As he ceased speaking, he turned and led the way into the inner apartment of the cavern.
Darke felt quite well now, with the exception of an acute pain in his head, and he followed his strange entertainer with no difficulty whatever.
The place where he now found himself resembled the outer cavern a good deal, only it was much smaller and contained a sort of rude fireplace, on the hearth of which a bright fire was blazing merrily, sending showers of sparks up a narrow fissure that served as an outlet for the smoke; in short, it was a natural chimney, and could not have answered its purpose better had it been built up of stone and mortar in the usual way. Another small apartment was curtained off from this in the same manner that the two larger apartments of the cavern were separated from each other, only the curtain of pelts was closely drawn, as if special pains had been taken to shut out the interior from the view of any one in the other part of the cave.

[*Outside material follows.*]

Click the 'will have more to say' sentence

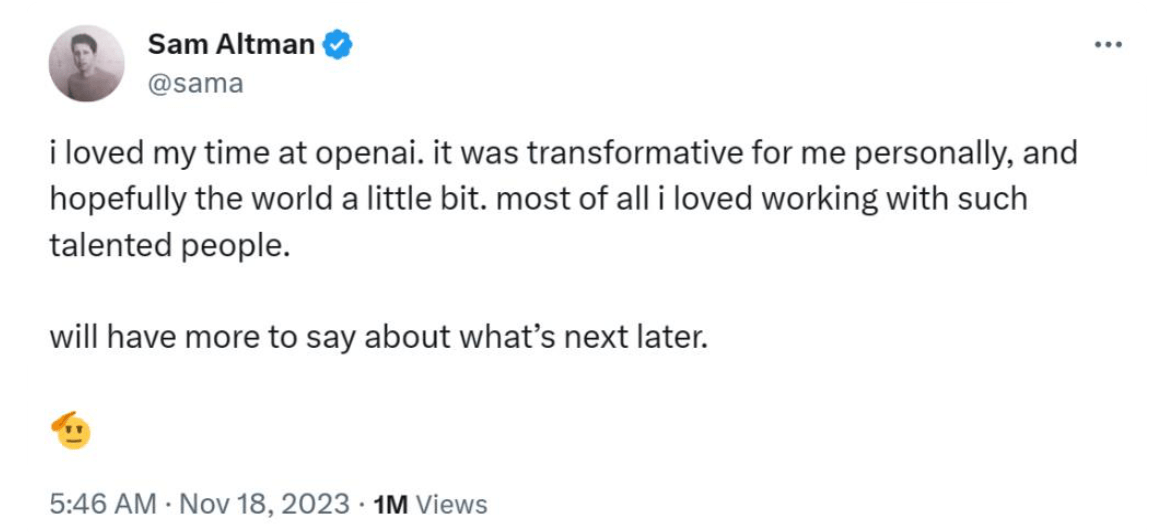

The big hunter motioned Darke to a seat on the stool near the fire, and then, followed by the dwarf, passed into this smaller room, if such it might be called, carefully closing the curtain behind him. Soon Darke heard him say something in a subdued tone that he could not understand. A moment later he caught a few words that caused him to wonder greatly. Evidently there was a mystery connected with the little apartment. He heard the rough voice of the big hunter say:
“Does he show any signs of life yet? Can’t be he’s dead!”
The next moment they returned, but the giant offered no explanation of the mystery, whatever it was, and Darke thought best to act as though he had not overheard the strange words quoted above. A large oaken chest stood nearly in the center of the place; and on its lid Alonphilus had arranged a savory supper of broiled venison.
The brothers each drew a stool up by the side of this strange table, and Leander invited Darke cordially to do the same.
After he had partaken of the food so hospitably proffered by his new-found friends, he announced his intention to depart at once for home. The big hunter told him that it was already growing dark outside, and he knew that he must have been away from Vinnie at least five hours, now; and he feared that she would grow uneasy if he did not return soon.
He thanked the twin avengers for their kindness and was about to go, when he saw Alonphilus raise one end of the chest as if to carry it to some other part of the cavern. He stood close at hand, and he laid hold of the other handle to assist the dwarf in its removal.
They had gone but a few paces, however, when Alonphilus tripped and fell, dropping his part of the burden to the ground; and the sudden jar caused the other handle to slip from Darke’s grasp. The chest overturned, the cover flying back as it did so, and its contents rolled out at the woodman’s feet with a weird, ghastly rattle as it struck the rocky floor. Darke, strong, brave man though he was, started back with a quick, sharp cry of alarm.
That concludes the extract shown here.